Tuesday, July 10, 2012

duty

Through the process, the 5 1/2 hour rosary-prayer vigil, the closing ceremony next day at the funeral home, the funeral mass, the graveside service complete with mariachis singing several songs in Spanish concluding with "Ave Maria" which brings tears to my eyes in the best of times, the white dove released, the dirt scattered handful by handful into the grave, the lunch following, I have tried to play my part with the dignity and politeness my wife is entitled to. 

I shook dozens of hands, hugged and was hugged by hundreds of people I did and did not know, cried silently for hours on end.  I did not -- did not have the chance really -- to hug or kiss my wife goodbye that Saturday she left on the plane.  I kissed her, what was left of her, goodbye as she lay there in the coffin, touching her hand where it was bruised by the IV.  I put a sunflower in her coffin before it was closed, rejecting the rose I was offered.  It was a grand funeral of tradition and ceremony worthy of a duchess but not worthy of my wife. 
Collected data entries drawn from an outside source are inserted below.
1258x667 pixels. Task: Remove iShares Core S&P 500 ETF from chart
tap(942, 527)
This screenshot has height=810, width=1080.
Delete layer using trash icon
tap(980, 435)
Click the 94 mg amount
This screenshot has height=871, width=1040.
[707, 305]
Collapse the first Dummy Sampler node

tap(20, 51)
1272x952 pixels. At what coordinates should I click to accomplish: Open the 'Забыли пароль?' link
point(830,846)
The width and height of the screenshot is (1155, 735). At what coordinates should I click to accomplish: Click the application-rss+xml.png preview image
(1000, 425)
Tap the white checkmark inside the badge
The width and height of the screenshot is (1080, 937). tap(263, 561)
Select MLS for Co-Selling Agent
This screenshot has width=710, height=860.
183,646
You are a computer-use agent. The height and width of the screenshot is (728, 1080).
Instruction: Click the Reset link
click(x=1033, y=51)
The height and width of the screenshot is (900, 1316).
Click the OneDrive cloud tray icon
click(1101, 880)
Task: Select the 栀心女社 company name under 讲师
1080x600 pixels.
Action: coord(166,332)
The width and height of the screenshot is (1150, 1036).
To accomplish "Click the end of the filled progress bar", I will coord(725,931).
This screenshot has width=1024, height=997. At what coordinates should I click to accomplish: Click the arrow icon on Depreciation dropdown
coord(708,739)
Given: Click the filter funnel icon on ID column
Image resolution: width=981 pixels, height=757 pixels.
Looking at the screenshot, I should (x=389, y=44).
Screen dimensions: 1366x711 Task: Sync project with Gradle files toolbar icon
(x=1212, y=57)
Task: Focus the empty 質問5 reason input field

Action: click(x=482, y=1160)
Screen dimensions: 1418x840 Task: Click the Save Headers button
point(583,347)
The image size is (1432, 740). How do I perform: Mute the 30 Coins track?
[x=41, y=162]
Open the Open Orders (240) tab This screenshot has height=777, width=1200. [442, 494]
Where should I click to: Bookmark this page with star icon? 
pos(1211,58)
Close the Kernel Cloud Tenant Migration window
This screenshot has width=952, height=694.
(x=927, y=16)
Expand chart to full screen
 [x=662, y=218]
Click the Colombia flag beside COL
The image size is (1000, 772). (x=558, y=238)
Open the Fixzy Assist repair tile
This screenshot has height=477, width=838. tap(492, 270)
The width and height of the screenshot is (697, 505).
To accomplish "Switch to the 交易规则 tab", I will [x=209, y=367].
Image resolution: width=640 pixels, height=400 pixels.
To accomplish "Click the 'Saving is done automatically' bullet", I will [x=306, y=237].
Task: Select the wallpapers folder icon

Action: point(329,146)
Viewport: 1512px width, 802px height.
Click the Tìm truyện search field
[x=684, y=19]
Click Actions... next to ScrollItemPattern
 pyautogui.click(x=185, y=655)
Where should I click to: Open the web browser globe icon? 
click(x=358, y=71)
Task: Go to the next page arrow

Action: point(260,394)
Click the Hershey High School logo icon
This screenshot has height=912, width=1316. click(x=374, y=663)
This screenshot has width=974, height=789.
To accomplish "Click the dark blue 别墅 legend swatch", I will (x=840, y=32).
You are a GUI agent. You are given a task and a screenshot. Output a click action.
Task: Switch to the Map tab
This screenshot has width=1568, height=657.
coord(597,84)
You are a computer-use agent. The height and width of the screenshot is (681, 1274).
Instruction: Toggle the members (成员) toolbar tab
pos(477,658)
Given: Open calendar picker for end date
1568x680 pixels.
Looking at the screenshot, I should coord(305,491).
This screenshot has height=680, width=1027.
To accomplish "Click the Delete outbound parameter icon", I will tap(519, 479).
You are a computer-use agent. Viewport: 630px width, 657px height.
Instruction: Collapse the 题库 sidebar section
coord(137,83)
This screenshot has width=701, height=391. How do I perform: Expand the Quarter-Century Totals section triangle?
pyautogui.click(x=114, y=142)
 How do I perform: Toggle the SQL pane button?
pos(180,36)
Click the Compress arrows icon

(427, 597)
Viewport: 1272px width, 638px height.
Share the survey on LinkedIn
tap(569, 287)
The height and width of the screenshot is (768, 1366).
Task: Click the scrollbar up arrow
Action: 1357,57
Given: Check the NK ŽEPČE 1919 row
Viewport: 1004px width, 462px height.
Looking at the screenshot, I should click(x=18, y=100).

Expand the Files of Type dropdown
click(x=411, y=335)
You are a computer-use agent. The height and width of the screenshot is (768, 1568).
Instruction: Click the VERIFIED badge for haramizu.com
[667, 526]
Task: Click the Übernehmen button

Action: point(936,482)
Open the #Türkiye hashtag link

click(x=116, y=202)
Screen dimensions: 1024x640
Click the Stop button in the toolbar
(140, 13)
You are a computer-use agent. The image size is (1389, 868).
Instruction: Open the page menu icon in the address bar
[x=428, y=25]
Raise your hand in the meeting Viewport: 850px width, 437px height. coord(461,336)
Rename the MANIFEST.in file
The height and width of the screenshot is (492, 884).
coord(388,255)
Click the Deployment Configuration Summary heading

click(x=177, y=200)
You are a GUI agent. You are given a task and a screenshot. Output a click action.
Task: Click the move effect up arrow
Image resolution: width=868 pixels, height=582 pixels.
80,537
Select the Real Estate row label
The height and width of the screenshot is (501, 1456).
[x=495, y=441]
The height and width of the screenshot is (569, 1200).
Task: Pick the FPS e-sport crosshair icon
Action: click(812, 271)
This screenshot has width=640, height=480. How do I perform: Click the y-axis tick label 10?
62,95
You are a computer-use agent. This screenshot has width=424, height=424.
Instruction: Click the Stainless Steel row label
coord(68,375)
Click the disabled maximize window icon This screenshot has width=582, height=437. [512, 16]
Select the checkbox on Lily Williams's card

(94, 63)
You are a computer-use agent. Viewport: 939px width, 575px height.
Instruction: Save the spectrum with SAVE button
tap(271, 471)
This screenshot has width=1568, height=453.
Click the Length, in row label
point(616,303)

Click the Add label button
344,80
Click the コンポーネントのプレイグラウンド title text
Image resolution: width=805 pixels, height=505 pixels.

Alone I went to her graveside Sunday morning and sang the song she had asked me to sing over her grave.  (She knew she would die first, but not yet.)

I did my job.  That part at least.   The rest goes on.  The responsibility of keeping a small empire together continues and increases.  But oh the hole in my life is so great.  It's all hole really, all emptiness and duty and task.  I must be worthy.